Figure 1- Serum electrophoresis showing monoclonal gammopathy (paraprotein, M-peak) in a patient with multiple myeloma
2) Bone Marrow Examination- reveals a large number of malignant plasma cells.
3) X-ray shows punched out lesions (figure-2).
Figure-2- Radiograph of skull showing punched out lesions
4) Hypercalcemia and hypercalciuria are present.
5) Proteinuria is essentially present. In 20-50% of patients of multiple myeloma. Bence-Jones proteins are excreted in the urine.
6) Beta-2 microglobulin- The level of beta-2 microglobulin is increased in patients with renal insufficiency without multiple myeloma, which is one reason that it is a useful prognosticator in multiple myeloma. The prognosis of patients with multiple myeloma and impaired renal function is reduced.

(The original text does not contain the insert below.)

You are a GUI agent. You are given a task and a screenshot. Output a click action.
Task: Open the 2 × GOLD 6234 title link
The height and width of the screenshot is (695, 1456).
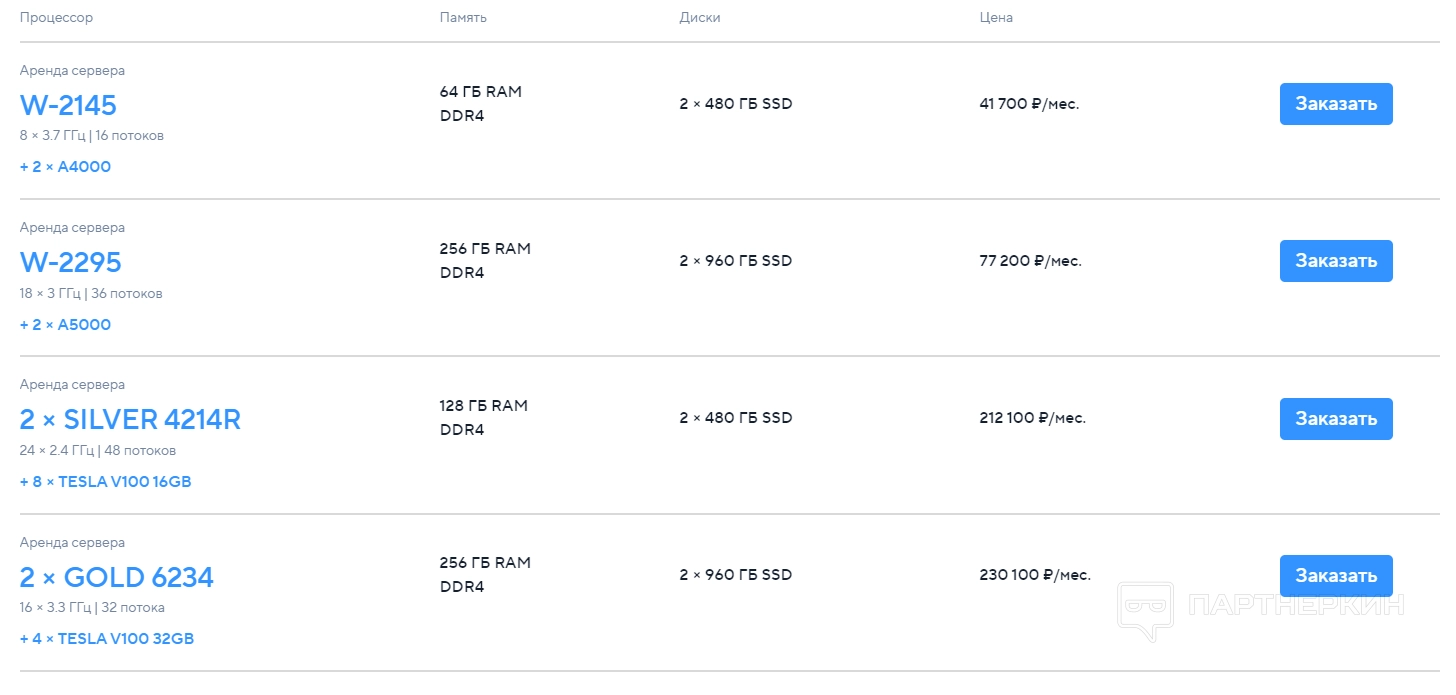pos(116,577)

7) Histologic Findings- In patients with multiple myeloma, plasma cells proliferate within the bone marrow.
Treatment
Chemotherapy and local irradiation are undertaken.
Prognosis
It is generally good, and the average survival is more than 5 years. The major causes of death are progressive myeloma, renal failure, sepsis, or therapy-related acute leukemia. Nearly a quarter of patients die of myocardial infarction, chronic lung disease, diabetes, or stroke, all intercurrent illnesses related more to the age of the patient group than to the tumor.